1) Does Conason come from a history and a tradition that isn't violent? Is violence simply the domain of Christians or older religions?(and, yes, "Christianity" has been the language of empire for quite some time; but we should be diligent to make distinctions between form and substance)
2) If Romney, or Huckabee, or some other Christian, were to study the "bloody history" of Christianity and discover authentic Christian voices that didn't suppress, torture, or murder "heretics," would he then be willing to "pardon" the articulating of religion in their politics? A true reading of the Christian tradition would certainly defy Conason's easy, and convenient, reading.
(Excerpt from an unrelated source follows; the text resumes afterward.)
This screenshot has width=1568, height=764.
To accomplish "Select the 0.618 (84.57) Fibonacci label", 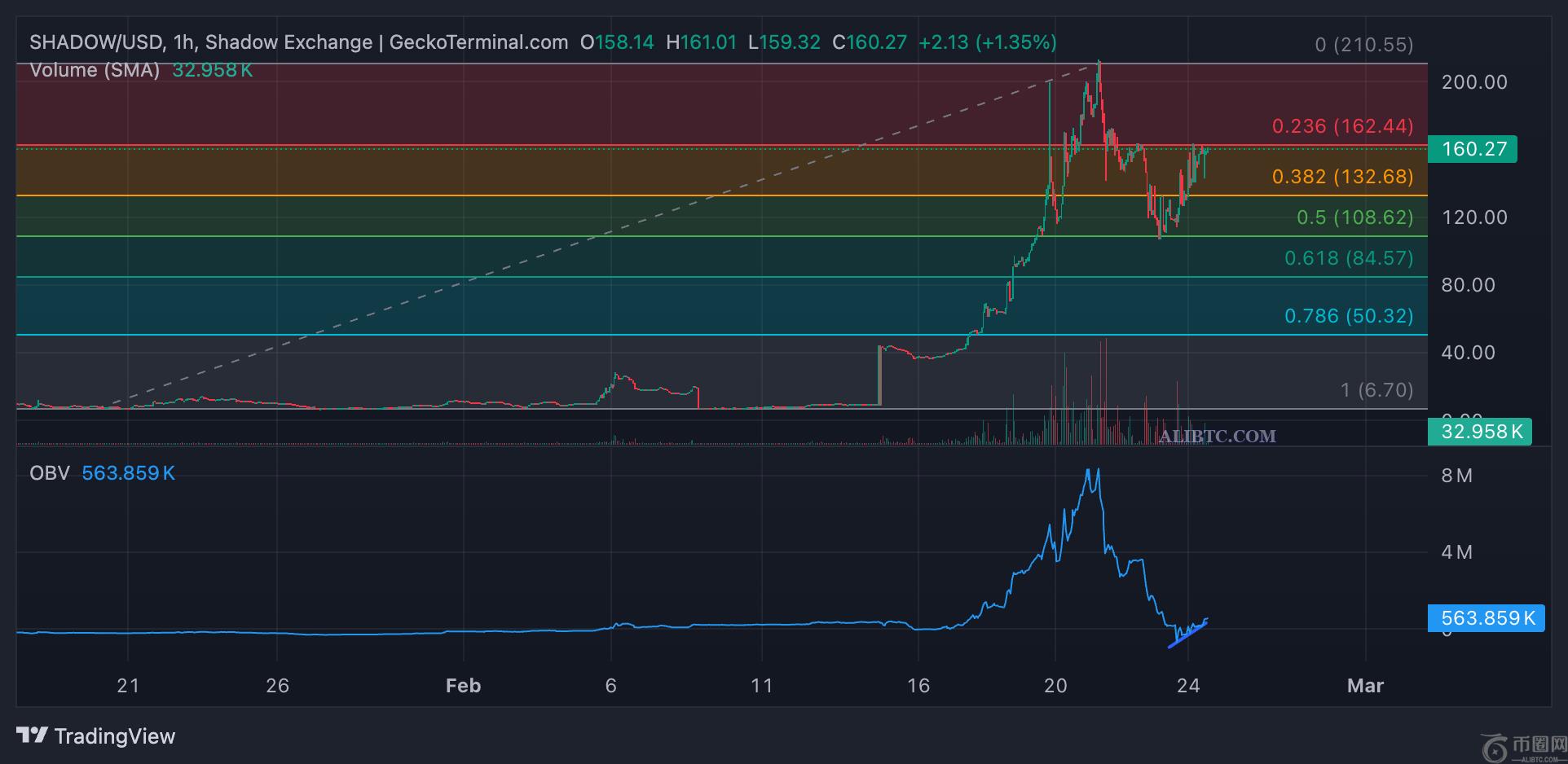I will point(1349,258).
This is the point: Conason does not offer a true engagement with his -- dare I say! -- fellow Americans. Simply a naive dismissal that only mirrors their own. It contributes nothing of value to the public square. Secondly, I think it is time the secular critique began to own up to the fact that it is often likewise bigoted: simple, monolithic discussions of the Christian tradition -- for which Romney! and Huckabee! (not Augustine, or Aquinas, or Jesus, or Yoder, or Neibuhr, or Bonhoeffer, or Barth) are offered as types -- is clearly beneath the intellect of someone like Conasaon. Rather, it is the easy deployment of this depiction that allows secular voices to continue to silence other, equally American voices in the public square. The subtext to Conason's argument is not the PARTICULAR expressions of Huckabee and Romney, but RELIGIOUS expression in general.
And the dismissal is often validated under the pretense that such figures want to theocratize America and make it a "Christian nation" -- a concept that is at least as much, if not more so, the product of secularists like Mencken than any actual Christian (and here Michael Kazin's recent work on the "liberalism" of William Jennings Bryan is important as well as Berkley sociologist Susan Harding). Like all people, Christians included, secularists like Conason have manufactured their own devil by which to justify themselves and, if one were to actually read modern American history, maintain their power.
Just like his assumed adversaries, Conason deploys "Christianity" and "religion" as ways of policing other voices. Here he acts like the other side of the same coin.Christianity -- even conservative, evangelical, American Christianity -- is as diverse as the America Conason portends to defend. Only by refusing to truly engage it can he find license to dismiss it. But to engage it requires a sophisticated reading of America, too. Something that, it seems, too few -- on either side -- cares to do.